As evidenced by the three nuns’ charges in Colorado, the government is now more willing to seek harsher charges and longer sentences for peace activists. Dietrich got six months in federal prison for simple trespass charges after crossing “the green line” at Vandenberg Air Force Base near Lompoc, Calif.

When witnesses for peace are sent to jail, they face a harsh penal system. Dietrich said, “If you’re lucky enough to be held by the federal bureau of prisons, they’re fairly humane. Most people end up in county jail and that is just horrible, and the bigger the jail the worse it is. The L.A. County jail is a hell-hole.”

Hudson, who suffers from asthma, was sent to a facility high in the Rockies and placed in the isolation unit for no legal reason. Friends worried that the high altitude might precipitate an asthma attack, with no one around to aid her. It took her lawyers almost four days to have her moved to the general population.

Often jail could be avoided if these witnesses would cooperate with government authorities, but they often refuse on the grounds of conscience. Dietrich spent two months in jail for “failure to disperse” when he sprinkled holy water on the steps of the federal building in Los Angeles. He could have been released on his own recognizance but turned down the deal because he could not comply with the terms of his release, which would have required him to promise not to come back to the federal building. He said it was right before the Iraq war was due to start and “I knew I would come back to the federal building and do an act of civil disobedience when the war started.” He explained he would have had to lie to make that promise. Hudson, Platte and Gilbert, too, refused release on their own recognizance while awaiting trial, saying that they couldn’t promise to stay inactive after the war started in Iraq. The nuns also noted that they were jailed with several women who had far lesser charges against them who were not offered the same deal, so they stayed out of solidarity with them.

Why do they do it?

Dietrich said, “We are followers of the Prince of Peace. We believe if Jesus were on earth today he would be doing something very similar.” The three nuns in Colorado said their witness to peace is done for the sake of the Earth and innocent civilians, but also for the military. She said, “War becomes antiseptic. They’re dropping bombs from up high, they don’t see the blood, they don’t see the pain and the agony they are causing.” Still, she said, “You cannot do that to another human being without suffering yourself -- psychologically, physically -- somehow.”

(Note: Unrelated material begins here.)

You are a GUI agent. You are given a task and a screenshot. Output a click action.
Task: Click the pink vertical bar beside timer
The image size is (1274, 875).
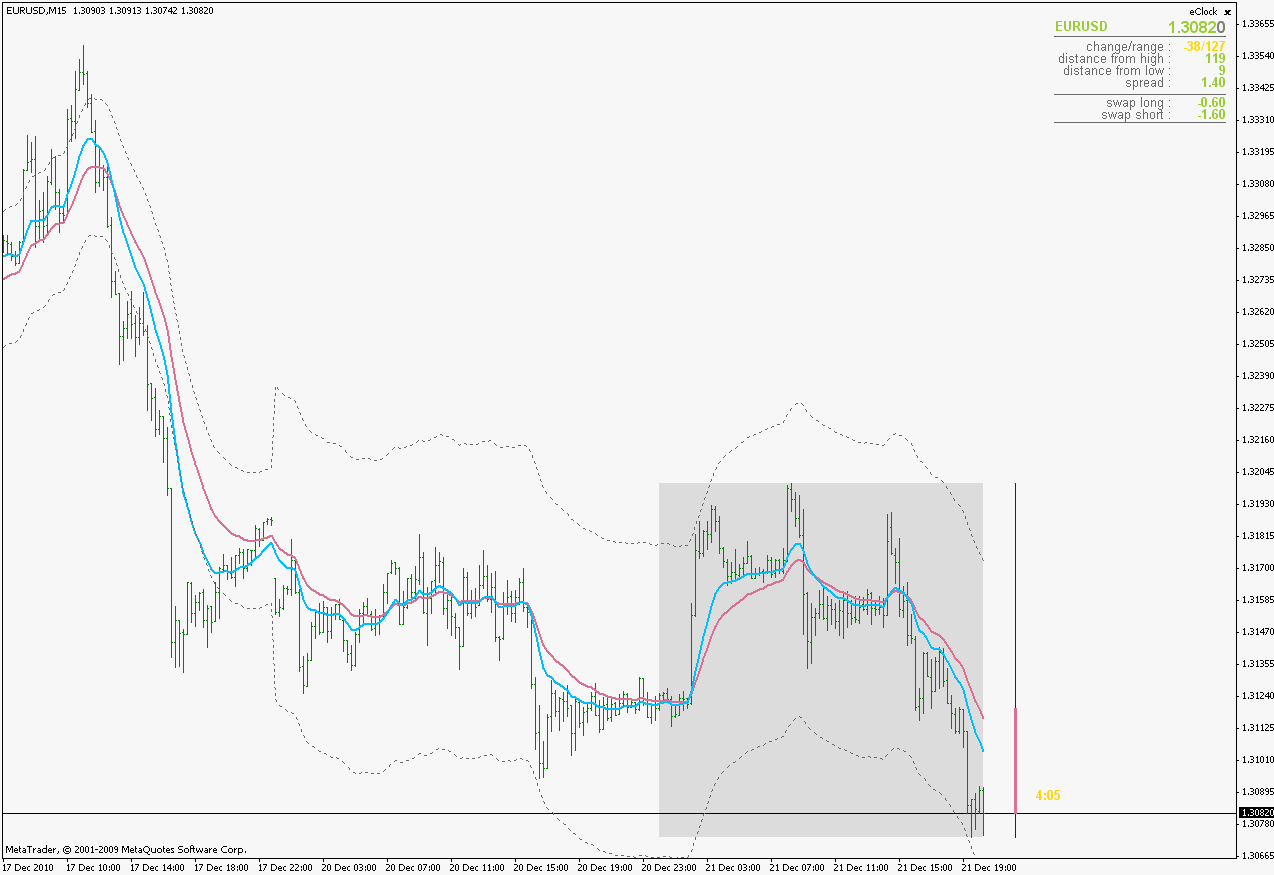click(x=1016, y=760)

Gilbert and Platte worked on military bases for years and saw the psychological damage done to soldiers during the first Gulf War. Platte said, “Some of them were mothers and fathers. They came back knowing that they had killed other mothers and fathers and they were in great turmoil.” Gilbert said when they came home, “they broke down and they cried with us, asking God to forgive them, asking how could God forgive them for what they had done.” She predicted that the present Iraq war will have similar effects: “It’s not in our [human] nature to be involved in this slaughter we’re asking our men and women to be involved with.”

Platte sees the military complex and its nuclear weaponry as “a defilement of everything I ever studied in theology and the scriptures. It is a gun at the heads of God’s people.” She said it all comes down to one basic fact. “The government is not our God, our God comes first, and that’s our preaching, that’s our witness.”

Melissa Jones is a freelance writer living in Colorado.